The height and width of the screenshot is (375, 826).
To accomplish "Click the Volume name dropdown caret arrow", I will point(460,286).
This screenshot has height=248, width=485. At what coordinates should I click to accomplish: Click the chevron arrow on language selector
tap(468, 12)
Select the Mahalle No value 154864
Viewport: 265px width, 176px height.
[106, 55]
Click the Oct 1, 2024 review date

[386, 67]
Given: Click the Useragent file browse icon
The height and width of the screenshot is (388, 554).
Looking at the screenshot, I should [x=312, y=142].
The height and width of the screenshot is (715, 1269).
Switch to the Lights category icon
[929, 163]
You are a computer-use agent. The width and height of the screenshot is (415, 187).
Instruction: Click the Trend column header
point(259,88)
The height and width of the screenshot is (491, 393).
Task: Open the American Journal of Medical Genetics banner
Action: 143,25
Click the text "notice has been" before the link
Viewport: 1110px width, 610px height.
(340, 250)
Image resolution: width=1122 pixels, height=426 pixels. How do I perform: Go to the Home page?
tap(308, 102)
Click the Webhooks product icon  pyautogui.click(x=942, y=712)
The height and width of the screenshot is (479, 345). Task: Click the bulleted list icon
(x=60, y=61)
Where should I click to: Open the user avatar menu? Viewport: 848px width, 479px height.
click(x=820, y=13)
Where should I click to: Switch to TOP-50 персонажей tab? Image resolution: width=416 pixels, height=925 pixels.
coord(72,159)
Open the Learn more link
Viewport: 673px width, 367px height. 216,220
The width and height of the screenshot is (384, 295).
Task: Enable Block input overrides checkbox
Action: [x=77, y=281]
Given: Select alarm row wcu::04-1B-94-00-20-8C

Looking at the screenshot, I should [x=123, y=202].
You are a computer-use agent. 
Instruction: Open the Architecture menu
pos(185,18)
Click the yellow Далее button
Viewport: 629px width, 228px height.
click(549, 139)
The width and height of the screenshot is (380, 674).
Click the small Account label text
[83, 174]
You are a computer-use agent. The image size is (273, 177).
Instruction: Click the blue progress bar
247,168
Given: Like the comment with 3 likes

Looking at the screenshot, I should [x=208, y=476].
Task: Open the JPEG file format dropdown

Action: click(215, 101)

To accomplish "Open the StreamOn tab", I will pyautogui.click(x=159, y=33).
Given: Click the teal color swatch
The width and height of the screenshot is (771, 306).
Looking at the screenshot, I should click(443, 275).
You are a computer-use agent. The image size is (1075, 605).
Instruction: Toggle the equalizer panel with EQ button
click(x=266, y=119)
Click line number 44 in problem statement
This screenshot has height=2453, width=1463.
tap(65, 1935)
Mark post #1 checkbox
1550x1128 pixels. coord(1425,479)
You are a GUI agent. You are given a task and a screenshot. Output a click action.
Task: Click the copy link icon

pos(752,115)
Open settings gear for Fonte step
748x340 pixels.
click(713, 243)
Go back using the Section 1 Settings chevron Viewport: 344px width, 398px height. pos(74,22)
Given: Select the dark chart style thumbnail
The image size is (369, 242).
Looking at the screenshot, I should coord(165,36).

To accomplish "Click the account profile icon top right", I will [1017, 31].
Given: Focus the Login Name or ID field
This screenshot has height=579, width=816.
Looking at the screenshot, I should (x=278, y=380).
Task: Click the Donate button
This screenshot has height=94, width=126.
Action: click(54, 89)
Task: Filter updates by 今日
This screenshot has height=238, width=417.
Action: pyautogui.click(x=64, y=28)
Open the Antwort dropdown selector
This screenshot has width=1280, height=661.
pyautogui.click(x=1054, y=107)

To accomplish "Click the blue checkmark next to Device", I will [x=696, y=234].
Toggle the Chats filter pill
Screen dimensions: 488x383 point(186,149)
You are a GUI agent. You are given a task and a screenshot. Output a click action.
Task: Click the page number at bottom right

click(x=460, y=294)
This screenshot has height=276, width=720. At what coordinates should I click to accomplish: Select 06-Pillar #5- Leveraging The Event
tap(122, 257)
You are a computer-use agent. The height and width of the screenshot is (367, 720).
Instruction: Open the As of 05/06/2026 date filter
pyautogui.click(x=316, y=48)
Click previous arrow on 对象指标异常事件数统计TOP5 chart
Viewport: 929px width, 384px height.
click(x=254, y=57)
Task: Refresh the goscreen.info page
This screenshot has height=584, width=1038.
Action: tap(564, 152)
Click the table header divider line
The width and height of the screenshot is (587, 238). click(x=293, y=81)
^^^^^^^^^^^^^^^^
An exact repetition of all the entries is required.

*WRITTEN SOLUTION*.
The height and width of the screenshot is (375, 826).
To accomplish "Click the Volume name dropdown caret arrow", I will point(460,286).
This screenshot has height=248, width=485. At what coordinates should I click to accomplish: Click the chevron arrow on language selector
tap(468, 12)
Select the Mahalle No value 154864
Viewport: 265px width, 176px height.
[106, 55]
Click the Oct 1, 2024 review date

[386, 67]
Given: Click the Useragent file browse icon
The height and width of the screenshot is (388, 554).
Looking at the screenshot, I should [x=312, y=142].
The height and width of the screenshot is (715, 1269).
Switch to the Lights category icon
[929, 163]
You are a computer-use agent. The width and height of the screenshot is (415, 187).
Instruction: Click the Trend column header
point(259,88)
The height and width of the screenshot is (491, 393).
Task: Open the American Journal of Medical Genetics banner
Action: 143,25
Click the text "notice has been" before the link
Viewport: 1110px width, 610px height.
(340, 250)
Image resolution: width=1122 pixels, height=426 pixels. How do I perform: Go to the Home page?
tap(308, 102)
Click the Webhooks product icon  pyautogui.click(x=942, y=712)
The height and width of the screenshot is (479, 345). Task: Click the bulleted list icon
(x=60, y=61)
Where should I click to: Open the user avatar menu? Viewport: 848px width, 479px height.
click(x=820, y=13)
Where should I click to: Switch to TOP-50 персонажей tab? Image resolution: width=416 pixels, height=925 pixels.
coord(72,159)
Open the Learn more link
Viewport: 673px width, 367px height. 216,220
The width and height of the screenshot is (384, 295).
Task: Enable Block input overrides checkbox
Action: [x=77, y=281]
Given: Select alarm row wcu::04-1B-94-00-20-8C

Looking at the screenshot, I should [x=123, y=202].
You are a computer-use agent. 
Instruction: Open the Architecture menu
pos(185,18)
Click the yellow Далее button
Viewport: 629px width, 228px height.
click(549, 139)
The width and height of the screenshot is (380, 674).
Click the small Account label text
[83, 174]
You are a computer-use agent. The image size is (273, 177).
Instruction: Click the blue progress bar
247,168
Given: Like the comment with 3 likes

Looking at the screenshot, I should [x=208, y=476].
Task: Open the JPEG file format dropdown

Action: click(215, 101)

To accomplish "Open the StreamOn tab", I will pyautogui.click(x=159, y=33).
Given: Click the teal color swatch
The width and height of the screenshot is (771, 306).
Looking at the screenshot, I should click(443, 275).
You are a computer-use agent. The image size is (1075, 605).
Instruction: Toggle the equalizer panel with EQ button
click(x=266, y=119)
Click line number 44 in problem statement
This screenshot has height=2453, width=1463.
tap(65, 1935)
Mark post #1 checkbox
1550x1128 pixels. coord(1425,479)
You are a GUI agent. You are given a task and a screenshot. Output a click action.
Task: Click the copy link icon

pos(752,115)
Open settings gear for Fonte step
748x340 pixels.
click(713, 243)
Go back using the Section 1 Settings chevron Viewport: 344px width, 398px height. pos(74,22)
Given: Select the dark chart style thumbnail
The image size is (369, 242).
Looking at the screenshot, I should coord(165,36).

To accomplish "Click the account profile icon top right", I will [1017, 31].
Given: Focus the Login Name or ID field
This screenshot has height=579, width=816.
Looking at the screenshot, I should (x=278, y=380).
Task: Click the Donate button
This screenshot has height=94, width=126.
Action: click(54, 89)
Task: Filter updates by 今日
This screenshot has height=238, width=417.
Action: pyautogui.click(x=64, y=28)
Open the Antwort dropdown selector
This screenshot has width=1280, height=661.
pyautogui.click(x=1054, y=107)

To accomplish "Click the blue checkmark next to Device", I will [x=696, y=234].
Toggle the Chats filter pill
Screen dimensions: 488x383 point(186,149)
You are a GUI agent. You are given a task and a screenshot. Output a click action.
Task: Click the page number at bottom right

click(x=460, y=294)
This screenshot has height=276, width=720. At what coordinates should I click to accomplish: Select 06-Pillar #5- Leveraging The Event
tap(122, 257)
You are a computer-use agent. The height and width of the screenshot is (367, 720).
Instruction: Open the As of 05/06/2026 date filter
pyautogui.click(x=316, y=48)
Click previous arrow on 对象指标异常事件数统计TOP5 chart
Viewport: 929px width, 384px height.
click(x=254, y=57)
Task: Refresh the goscreen.info page
This screenshot has height=584, width=1038.
Action: tap(564, 152)
Click the table header divider line
The width and height of the screenshot is (587, 238). click(x=293, y=81)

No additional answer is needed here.